◆ **WRITTEN EXERCISE**:
Rewrite the records from the line with "This screenshot has height=682, width=860." to the line with "will [330, 16].", both included, swapping "Surface Comparison" for "Layer Properties" and keeping everything else the same.

◆ **MATERIAL FOR THIS EXERCISE**:

________

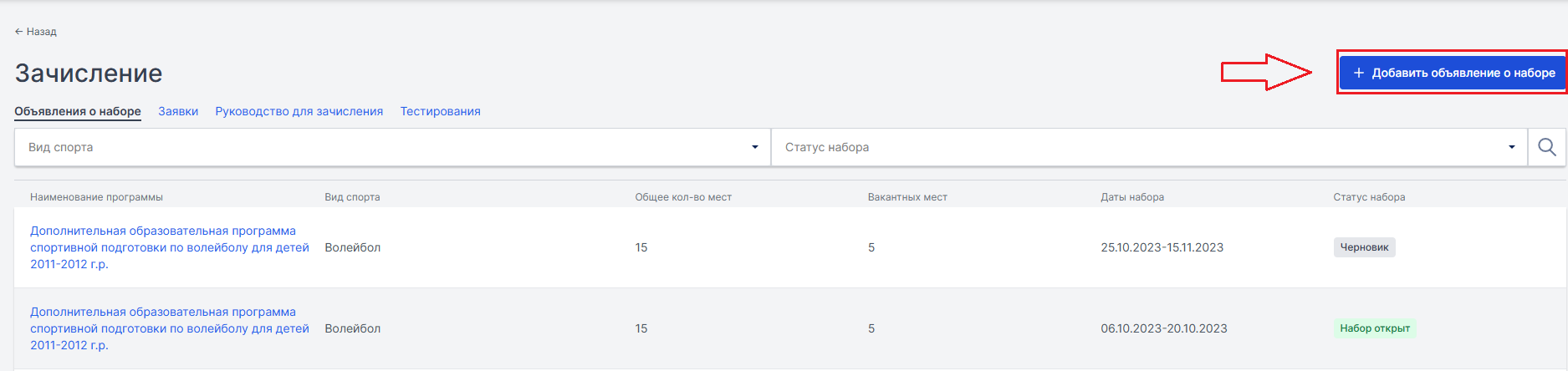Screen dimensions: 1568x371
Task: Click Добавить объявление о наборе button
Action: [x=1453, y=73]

________

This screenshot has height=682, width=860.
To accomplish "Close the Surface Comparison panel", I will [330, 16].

________

◆ **COMPLETE OUTPUT**:
This screenshot has height=682, width=860.
To accomplish "Close the Layer Properties panel", I will [330, 16].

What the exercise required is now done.